Data for review:
=-=-=-=-=

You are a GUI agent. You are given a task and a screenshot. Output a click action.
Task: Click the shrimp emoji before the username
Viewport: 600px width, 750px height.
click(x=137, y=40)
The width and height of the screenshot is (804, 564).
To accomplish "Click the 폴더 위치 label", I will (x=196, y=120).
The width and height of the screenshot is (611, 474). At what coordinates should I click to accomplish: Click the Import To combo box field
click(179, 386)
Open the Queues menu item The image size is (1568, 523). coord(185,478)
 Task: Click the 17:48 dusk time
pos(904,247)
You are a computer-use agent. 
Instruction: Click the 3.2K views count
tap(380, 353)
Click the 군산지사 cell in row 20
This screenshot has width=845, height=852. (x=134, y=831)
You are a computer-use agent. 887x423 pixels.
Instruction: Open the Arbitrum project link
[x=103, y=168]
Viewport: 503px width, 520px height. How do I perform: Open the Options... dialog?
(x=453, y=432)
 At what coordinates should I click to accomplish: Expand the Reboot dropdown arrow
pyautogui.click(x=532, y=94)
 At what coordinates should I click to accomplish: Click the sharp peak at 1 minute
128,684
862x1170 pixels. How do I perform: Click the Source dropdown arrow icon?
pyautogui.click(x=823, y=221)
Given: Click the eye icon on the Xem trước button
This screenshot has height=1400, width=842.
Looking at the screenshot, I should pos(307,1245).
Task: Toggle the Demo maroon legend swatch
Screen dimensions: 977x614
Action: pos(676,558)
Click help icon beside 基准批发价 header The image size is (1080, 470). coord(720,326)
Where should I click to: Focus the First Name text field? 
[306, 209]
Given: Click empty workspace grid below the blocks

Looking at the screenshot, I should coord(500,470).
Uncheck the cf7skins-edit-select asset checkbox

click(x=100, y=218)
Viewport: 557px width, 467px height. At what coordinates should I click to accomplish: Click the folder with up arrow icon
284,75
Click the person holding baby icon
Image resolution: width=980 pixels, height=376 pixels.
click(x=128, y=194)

=-=-=-=-=

What you have to do: Give back the full listing exactly as it stands above.

Answer space:
You are a GUI agent. You are given a task and a screenshot. Output a click action.
Task: Click the shrimp emoji before the username
Viewport: 600px width, 750px height.
click(x=137, y=40)
The width and height of the screenshot is (804, 564).
To accomplish "Click the 폴더 위치 label", I will (x=196, y=120).
The width and height of the screenshot is (611, 474). At what coordinates should I click to accomplish: Click the Import To combo box field
click(179, 386)
Open the Queues menu item The image size is (1568, 523). coord(185,478)
 Task: Click the 17:48 dusk time
pos(904,247)
You are a computer-use agent. 
Instruction: Click the 3.2K views count
tap(380, 353)
Click the 군산지사 cell in row 20
This screenshot has width=845, height=852. (x=134, y=831)
You are a computer-use agent. 887x423 pixels.
Instruction: Open the Arbitrum project link
[x=103, y=168]
Viewport: 503px width, 520px height. How do I perform: Open the Options... dialog?
(x=453, y=432)
 At what coordinates should I click to accomplish: Expand the Reboot dropdown arrow
pyautogui.click(x=532, y=94)
 At what coordinates should I click to accomplish: Click the sharp peak at 1 minute
128,684
862x1170 pixels. How do I perform: Click the Source dropdown arrow icon?
pyautogui.click(x=823, y=221)
Given: Click the eye icon on the Xem trước button
This screenshot has height=1400, width=842.
Looking at the screenshot, I should pos(307,1245).
Task: Toggle the Demo maroon legend swatch
Screen dimensions: 977x614
Action: pos(676,558)
Click help icon beside 基准批发价 header The image size is (1080, 470). coord(720,326)
Where should I click to: Focus the First Name text field? 
[306, 209]
Given: Click empty workspace grid below the blocks

Looking at the screenshot, I should coord(500,470).
Uncheck the cf7skins-edit-select asset checkbox

click(x=100, y=218)
Viewport: 557px width, 467px height. At what coordinates should I click to accomplish: Click the folder with up arrow icon
284,75
Click the person holding baby icon
Image resolution: width=980 pixels, height=376 pixels.
click(x=128, y=194)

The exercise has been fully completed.